In daily development, developers often need to process URLs containing Chinese parameters. Since Chinese characters cannot be used directly in the URL, they must be encoded, otherwise it may lead to parsing errors or request failures. PHP provides multiple URL-related functions, where parse_url is used to parse URLs, and urlencode is used to URL encode strings. How to correctly combine these two functions has become the key to processing Chinese parameters.
This article will use an example to explain how to use parse_url and urlencode to correctly process URLs containing Chinese parameters.
Suppose we have a URL:
https://gitbox.net/search?q=test&lang=zh
The query parameters in this URL contain the Chinese "test". If we pass this URL directly to some interfaces, the recognition may fail due to unencoding. If you use urlencode to encode the entire URL in full, it will cause structural confusion, such as colons, slashes, question marks, etc., which are also incorrectly encoded.
So we need to encode the "value" exactly, not the entire URL.

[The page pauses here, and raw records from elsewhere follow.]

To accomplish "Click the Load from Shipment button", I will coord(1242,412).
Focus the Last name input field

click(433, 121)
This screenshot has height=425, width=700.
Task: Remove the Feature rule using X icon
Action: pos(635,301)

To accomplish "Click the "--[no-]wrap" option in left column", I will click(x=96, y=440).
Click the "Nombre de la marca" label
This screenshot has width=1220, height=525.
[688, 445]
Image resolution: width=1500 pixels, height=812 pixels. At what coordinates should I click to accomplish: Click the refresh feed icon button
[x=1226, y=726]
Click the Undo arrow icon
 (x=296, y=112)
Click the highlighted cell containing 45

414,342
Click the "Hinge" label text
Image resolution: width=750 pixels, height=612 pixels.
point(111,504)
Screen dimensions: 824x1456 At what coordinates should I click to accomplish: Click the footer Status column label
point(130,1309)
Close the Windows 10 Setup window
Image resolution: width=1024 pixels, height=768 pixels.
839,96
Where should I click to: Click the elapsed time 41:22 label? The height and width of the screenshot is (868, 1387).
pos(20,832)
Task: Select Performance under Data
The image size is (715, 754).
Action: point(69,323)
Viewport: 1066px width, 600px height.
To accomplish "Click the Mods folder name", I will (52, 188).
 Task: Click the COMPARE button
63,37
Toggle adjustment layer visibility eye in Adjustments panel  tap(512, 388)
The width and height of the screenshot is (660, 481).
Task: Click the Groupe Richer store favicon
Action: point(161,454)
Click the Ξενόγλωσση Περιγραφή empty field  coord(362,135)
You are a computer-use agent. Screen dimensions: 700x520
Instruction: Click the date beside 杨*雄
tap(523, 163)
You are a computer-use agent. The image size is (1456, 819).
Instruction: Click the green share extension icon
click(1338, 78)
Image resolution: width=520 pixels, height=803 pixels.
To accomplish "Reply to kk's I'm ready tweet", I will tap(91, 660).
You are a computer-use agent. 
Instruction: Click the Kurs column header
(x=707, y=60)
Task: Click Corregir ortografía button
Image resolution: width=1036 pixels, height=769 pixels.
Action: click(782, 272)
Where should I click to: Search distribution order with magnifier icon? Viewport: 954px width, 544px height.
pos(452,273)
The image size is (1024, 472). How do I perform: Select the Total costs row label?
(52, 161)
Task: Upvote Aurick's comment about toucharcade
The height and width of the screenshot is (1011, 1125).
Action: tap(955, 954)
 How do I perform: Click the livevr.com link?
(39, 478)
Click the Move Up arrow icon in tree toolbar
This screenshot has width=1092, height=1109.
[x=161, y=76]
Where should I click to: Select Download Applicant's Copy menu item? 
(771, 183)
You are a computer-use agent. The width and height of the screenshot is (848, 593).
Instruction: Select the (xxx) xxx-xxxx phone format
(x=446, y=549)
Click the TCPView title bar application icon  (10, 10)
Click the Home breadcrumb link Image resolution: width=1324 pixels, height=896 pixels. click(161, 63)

First, we use parse_url to decompose the various components of the URL:
$url = 'https://gitbox.net/search?q=test&lang=zh';
$parsed = parse_url($url);
print_r($parsed);
The output result is as follows:
Array
(
[scheme] => https
[host] => gitbox.net
[path] => /search
[query] => q=test&lang=zh
)
Through this parsing result, we can get the original query string, but note that the query here is an unprocessed original form.
We can use parse_str to convert the query part into an associative array and then encode the value:
parse_str($parsed['query'], $queryParams);
foreach ($queryParams as $key => $value) {
$queryParams[$key] = urlencode($value);
}
Now, each value in $queryParams is correctly encoded into a URL secure format.
Next, we need to re-stitch these parameters into a query string:
$encodedQuery = http_build_query($queryParams);
This generates the following string:
q=%E6%B5%8B%E8%AF%95&lang=zh
Note: When encoding the value http_build_query , by default, converts the space to a plus sign ( + ). If you want the space to be represented by %20 , you can add a second parameter:
$encodedQuery = http_build_query($queryParams, '', '&', PHP_QUERY_RFC3986);
Finally, we re-stitch the processed parts into a complete URL:
$finalUrl = $parsed['scheme'] . '://' . $parsed['host'] . $parsed['path'] . '?' . $encodedQuery;
echo $finalUrl;
The output result is:
https://gitbox.net/search?q=%E6%B5%8B%E8%AF%95&lang=zh
The Chinese parameters in this URL are now encoded securely and are suitable for any browser or HTTP request library.
For convenience of reuse, the above logic can be encapsulated into a function:
function encodeUrlQuery($url) {
$parsed = parse_url($url);
if (!isset($parsed['query'])) {
return $url;
}
parse_str($parsed['query'], $queryParams);
foreach ($queryParams as $key => $value) {
$queryParams[$key] = urlencode($value);
}
$encodedQuery = http_build_query($queryParams, '', '&', PHP_QUERY_RFC3986);
$result = $parsed['scheme'] . '://' . $parsed['host'];
if (isset($parsed['path'])) {
$result .= $parsed['path'];
}
$result .= '?' . $encodedQuery;
return $result;
}
How to use:
$url = 'https://gitbox.net/search?q=test&lang=zh';
echo encodeUrlQuery($url);
Output:
https://gitbox.net/search?q=%E6%B5%8B%E8%AF%95&lang=zh
When processing URLs containing Chinese parameters in PHP, you cannot use urlencode directly for the entire URL, but should:
Use parse_url to tear the URL;
Use parse_str to separate the query part;
Use urlencode encoding for each parameter value;
Reconstruct query using http_build_query ;
Spliced into a complete URL.
This method not only retains the URL structure, but also ensures the correct encoding of parameters, avoiding problems caused by Chinese characters.